O que levou as empresas chinesas a investir em Portugal?

Houve uma conjunção temporal oportuna entre o processo de internacionalização de empresas  chinesas, encorajadas ao Going Global [a tornarem-se globais] pelas autoridades de Pequim e a circunstância de terem ficado disponíveis, por via das privatizações em Portugal, ativos de dimensão e interesse óbvio para investidores chineses. Mas, acima de tudo, as empresas chinesas não fizeram mais que juntar-se a uma tendência que tem a ver com a constatação que o mercado português tem para oferecer a investidores estrangeiros tem características muito apetecíveis.
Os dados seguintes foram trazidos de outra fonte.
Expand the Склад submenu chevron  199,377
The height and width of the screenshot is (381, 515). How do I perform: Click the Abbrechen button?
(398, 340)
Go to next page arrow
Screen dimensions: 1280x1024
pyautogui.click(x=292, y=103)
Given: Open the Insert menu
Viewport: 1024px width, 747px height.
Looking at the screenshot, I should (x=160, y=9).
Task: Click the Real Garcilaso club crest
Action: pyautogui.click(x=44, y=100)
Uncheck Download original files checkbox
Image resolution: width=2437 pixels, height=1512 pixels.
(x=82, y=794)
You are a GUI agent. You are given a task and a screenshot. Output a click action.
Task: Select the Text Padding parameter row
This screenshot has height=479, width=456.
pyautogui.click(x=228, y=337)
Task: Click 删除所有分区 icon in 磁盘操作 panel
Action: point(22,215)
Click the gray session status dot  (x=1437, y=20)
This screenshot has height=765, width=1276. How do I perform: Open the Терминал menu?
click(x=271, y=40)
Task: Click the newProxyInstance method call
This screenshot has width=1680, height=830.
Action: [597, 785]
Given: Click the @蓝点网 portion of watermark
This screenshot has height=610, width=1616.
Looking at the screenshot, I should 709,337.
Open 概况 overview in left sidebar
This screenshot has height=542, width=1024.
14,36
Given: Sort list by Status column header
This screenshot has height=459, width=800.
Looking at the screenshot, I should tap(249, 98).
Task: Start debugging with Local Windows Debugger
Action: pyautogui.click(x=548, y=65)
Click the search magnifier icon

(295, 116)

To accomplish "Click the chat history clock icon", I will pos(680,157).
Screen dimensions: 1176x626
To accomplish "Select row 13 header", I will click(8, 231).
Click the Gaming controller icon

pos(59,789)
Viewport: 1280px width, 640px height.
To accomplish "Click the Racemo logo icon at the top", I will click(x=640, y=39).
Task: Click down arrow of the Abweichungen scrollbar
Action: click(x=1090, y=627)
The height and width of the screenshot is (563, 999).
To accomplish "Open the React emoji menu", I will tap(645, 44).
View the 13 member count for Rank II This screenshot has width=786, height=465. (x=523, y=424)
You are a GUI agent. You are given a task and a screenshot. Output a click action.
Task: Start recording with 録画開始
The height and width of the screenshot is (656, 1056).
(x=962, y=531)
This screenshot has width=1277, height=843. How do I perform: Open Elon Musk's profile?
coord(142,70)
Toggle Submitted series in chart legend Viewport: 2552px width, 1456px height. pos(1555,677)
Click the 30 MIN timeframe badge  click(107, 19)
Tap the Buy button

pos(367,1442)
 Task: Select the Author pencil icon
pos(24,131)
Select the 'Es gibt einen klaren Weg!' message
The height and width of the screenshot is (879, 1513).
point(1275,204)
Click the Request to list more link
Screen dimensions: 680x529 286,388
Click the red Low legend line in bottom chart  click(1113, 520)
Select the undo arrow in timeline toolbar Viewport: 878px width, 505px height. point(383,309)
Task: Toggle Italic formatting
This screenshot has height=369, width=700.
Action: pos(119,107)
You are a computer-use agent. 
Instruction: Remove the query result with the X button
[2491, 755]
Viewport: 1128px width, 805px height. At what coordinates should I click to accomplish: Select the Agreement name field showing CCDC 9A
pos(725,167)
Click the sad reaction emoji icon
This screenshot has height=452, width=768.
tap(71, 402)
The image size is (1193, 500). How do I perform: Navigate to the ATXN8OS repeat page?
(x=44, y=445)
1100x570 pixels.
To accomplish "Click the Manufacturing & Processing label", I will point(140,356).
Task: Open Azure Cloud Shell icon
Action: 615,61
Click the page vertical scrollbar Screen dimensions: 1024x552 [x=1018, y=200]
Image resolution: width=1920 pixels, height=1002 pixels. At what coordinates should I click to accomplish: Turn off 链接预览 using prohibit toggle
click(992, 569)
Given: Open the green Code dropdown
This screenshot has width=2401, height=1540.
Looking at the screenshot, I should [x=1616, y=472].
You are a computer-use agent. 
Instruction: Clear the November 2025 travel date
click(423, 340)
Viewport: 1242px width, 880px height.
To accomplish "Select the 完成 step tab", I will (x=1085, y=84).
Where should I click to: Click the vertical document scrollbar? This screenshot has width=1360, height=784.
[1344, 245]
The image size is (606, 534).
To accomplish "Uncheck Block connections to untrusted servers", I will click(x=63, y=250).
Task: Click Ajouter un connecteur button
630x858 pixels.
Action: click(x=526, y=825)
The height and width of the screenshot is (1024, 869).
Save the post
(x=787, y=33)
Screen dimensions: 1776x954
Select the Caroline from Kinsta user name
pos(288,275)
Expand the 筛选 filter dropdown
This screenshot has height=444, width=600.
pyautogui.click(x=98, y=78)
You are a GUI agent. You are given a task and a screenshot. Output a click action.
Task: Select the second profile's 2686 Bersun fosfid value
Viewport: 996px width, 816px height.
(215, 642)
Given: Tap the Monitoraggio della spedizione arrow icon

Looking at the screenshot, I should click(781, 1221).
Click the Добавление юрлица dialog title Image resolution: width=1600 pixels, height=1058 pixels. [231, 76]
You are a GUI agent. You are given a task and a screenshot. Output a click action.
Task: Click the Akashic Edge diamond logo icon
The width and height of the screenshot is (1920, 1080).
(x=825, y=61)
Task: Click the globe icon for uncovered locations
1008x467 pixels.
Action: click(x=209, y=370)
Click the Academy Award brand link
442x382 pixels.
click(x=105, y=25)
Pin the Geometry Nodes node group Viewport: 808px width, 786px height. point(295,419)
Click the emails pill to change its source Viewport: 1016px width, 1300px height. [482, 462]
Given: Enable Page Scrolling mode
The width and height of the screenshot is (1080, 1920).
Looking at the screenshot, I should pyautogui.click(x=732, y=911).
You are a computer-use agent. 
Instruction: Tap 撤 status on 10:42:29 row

Que características são essas?

Localização estratégica, potencial de hub, qualidade dos recursos humanos, facilidades logísticas, medidas fiscais e outras de incentivo ao investimento, lifestyle único. A forma, naturalmente simpática, como lidamos com visitantes chineses também tem sido transmitida ‘boca a orelha’ a outros potenciais investidores.

Os chineses entraram em Portugal primeiro com pequenos negócios como restaurantes, lojas ou frutarias. Depois vieram as grandes empresas. Em que áreas podem surgir novos investimentos?

Na Economia Verde e na Economia Azul, e em setores de alto conteúdo tecnológico e em que se aposte na inovação. À medida que há cada vez mais empresas e investidores chineses em Portugal, com maior conhecimento no terreno da realidade portuguesa, serão esses “novos peritos”, esses “Amigos de Portugal”, que saberão identificar o que mais se adequará aos seus objetivos de expansão e investimento.

Que papel pode ter Portugal na relação da China com os países lusófonos?

Temos uma língua comum, uma vivência do mundo muito semelhante e uma partilha de afetos  que permite que sejamos parte da solução e nunca o problema. Outro trunfo é que soubemos consolidar uma relação de respeito mútuo e de confiança com a China – e de admiração recíproca das nossas qualidades. E pode ser jogado quanto a projetos em que a língua mais profícua para gerir ou fechar um negócio seja o português. Um projeto de cooperação trilateral será sempre win-win-win.

O interesse dos chineses em aprender português é cada vez maior. Como se explica? Está relacionado com o aumento das relações entre os países lusófonos e a China?

O valor económico da língua portuguesa, que é cada vez mais reconhecido, jogará seguramente um papel importante na expansão da rede de universidades e outros estabelecimentos onde se leciona o português. A empregabilidade dos jovens licenciados dos cursos de Língua e Cultura Portuguesas na China tem ultrapassado a empregabilidade dos jovens chineses que se propuseram aprender outra língua estrangeira. Mas tem de ser mais que isso, ou não teríamos cem mil hits no site da embaixada no Sina Weibo, o Twitter chinês, quando anunciámos uma nova tradução de um livro de Saramago.

Que conselhos deixa a empresários que queiram investir na China?

Que não percam as características que nos fazem encarar o mundo de uma forma que não é nem dramática nem ingénua, que foi o que sempre nos definiu. Há que fazer bem o trabalho de casa e prepararem-se com perseverança e resiliência para o longo prazo.

Têm-se falado muito do interesse em estabelecer ligações aéreas diretas entre Portugal e a China? Quando poderão surgir?

Estou convencido que já estamos muito perto do ponto em que o retorno puramente comercial na abertura da linha direta encorajará uma certa companhia aérea chinesa a abalançar-se a essa aposta. Mas, por agora, ficava-me por aqui.

O que espera da gala Portugal-China de 29 de outubro?

Que se consolide como uma data incontornável para todos que estão ligados ao relacionamento entre Portugal e a China, em particular na componente empresarial. É ótimo e muito significativo que haja uma ocasião anual em que se possam confraternizar, trocar notas e celebrar o que ocorreu no ano anterior no quadro cada vez mais dinâmico da atividade de empreendedores e empresas nos nossos dois mercados.